The effect of ziltivekimab on hemoglobin levels in individuals with CKD stage 3-5

A recent study has shown that the use of ziltivekimab as an anti-inflammatory treatment led to improvements in anemia markers and iron regulation in individuals with stage 3-5 chronic kidney disease (CKD) and systemic inflammation, indicating a potential role in managing anemia. The Journal of the American Society of Nephrology published the study's findings.

This study analyzed exploratory end points from the RESCUE trial, involving 264 adults with CKD stage 3-5 and high-sensitivity C-reactive protein ≥2 mg/L. The subjects were administered with either a placebo or subcutaneous ziltivekimab (7.5 mg, 15 mg, or 30 mg) in a 1:1:1:1 ratio at four-week intervals for a duration of up to twenty-four weeks.
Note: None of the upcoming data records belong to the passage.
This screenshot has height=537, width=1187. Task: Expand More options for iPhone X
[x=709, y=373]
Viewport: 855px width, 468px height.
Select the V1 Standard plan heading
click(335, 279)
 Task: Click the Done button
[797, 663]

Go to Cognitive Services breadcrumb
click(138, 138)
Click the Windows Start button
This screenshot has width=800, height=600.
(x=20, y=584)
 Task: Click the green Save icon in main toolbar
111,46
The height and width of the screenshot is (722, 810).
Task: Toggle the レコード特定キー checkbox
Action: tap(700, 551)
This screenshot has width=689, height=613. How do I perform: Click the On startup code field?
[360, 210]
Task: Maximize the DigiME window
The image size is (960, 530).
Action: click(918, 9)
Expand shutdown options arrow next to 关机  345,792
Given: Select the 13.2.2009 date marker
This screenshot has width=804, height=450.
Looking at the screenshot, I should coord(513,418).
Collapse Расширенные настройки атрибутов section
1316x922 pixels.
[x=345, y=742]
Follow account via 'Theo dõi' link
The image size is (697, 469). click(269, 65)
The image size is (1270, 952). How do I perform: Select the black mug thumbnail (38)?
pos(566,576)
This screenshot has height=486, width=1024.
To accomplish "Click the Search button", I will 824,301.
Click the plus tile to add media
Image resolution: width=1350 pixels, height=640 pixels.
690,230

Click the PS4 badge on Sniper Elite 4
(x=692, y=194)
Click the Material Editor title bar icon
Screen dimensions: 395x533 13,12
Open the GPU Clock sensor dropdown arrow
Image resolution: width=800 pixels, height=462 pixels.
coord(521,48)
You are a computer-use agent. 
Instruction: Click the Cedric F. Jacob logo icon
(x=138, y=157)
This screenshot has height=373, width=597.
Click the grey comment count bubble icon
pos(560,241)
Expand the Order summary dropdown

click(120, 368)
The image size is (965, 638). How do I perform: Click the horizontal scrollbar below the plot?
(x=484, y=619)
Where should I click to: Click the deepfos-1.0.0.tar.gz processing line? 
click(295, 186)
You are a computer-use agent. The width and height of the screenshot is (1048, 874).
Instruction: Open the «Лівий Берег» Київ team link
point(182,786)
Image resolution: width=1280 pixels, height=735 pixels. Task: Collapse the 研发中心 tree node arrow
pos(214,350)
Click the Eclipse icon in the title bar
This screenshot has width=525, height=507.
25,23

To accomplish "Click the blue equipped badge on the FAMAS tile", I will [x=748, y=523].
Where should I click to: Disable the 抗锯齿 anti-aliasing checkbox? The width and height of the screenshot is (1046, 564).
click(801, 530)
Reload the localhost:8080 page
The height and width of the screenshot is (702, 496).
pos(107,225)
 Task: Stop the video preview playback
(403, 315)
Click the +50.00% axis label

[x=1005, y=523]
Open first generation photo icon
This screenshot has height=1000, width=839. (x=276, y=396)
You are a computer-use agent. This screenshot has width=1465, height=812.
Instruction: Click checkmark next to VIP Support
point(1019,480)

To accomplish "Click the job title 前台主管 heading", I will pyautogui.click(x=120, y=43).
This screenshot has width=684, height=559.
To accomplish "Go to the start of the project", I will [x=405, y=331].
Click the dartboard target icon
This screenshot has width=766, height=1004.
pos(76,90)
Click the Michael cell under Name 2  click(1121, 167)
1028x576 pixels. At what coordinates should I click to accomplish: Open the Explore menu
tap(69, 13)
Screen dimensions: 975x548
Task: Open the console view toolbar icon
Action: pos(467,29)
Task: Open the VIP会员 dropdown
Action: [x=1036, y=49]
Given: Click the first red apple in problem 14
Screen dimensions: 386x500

The end points included the biomarkers of iron homeostasis and changes in hemoglobin (Hb) from baseline to twelfth week.

The levels of hemoglobin significantly increased from the starting point to week 12 when administered with ziltivekimab at 7.5 mg, 15 mg, and 30 mg doses. The differences in treatment compared to the placebo were +0.57 g/dl [95% CI, 0.27 to 0.86], +1.05 g/dl [0.76 to 1.33], and +0.99 g/dl [0.70 to 1.28], respectively, all with a P value < 0.001. Ziltivekimab also resulted in significant elevations in total iron-binding capacity, serum iron levels, and transferrin saturation from the baseline to week 12 (P value < 0.05 vs. placebo for all doses and comparisons). Instances of sustained neutropenia, sustained thrombocytopenia, anemia, and iron deficiency anemia were uncommon and similar across all cohorts.

The above study showed that treatment with ziltivekimab, an anti-inflammatory therapy, led to improvements in anemia markers and iron homeostasis in patients with stage 3-5 CKD and systemic inflammation. This indicates a possible role in the treatment of anemia.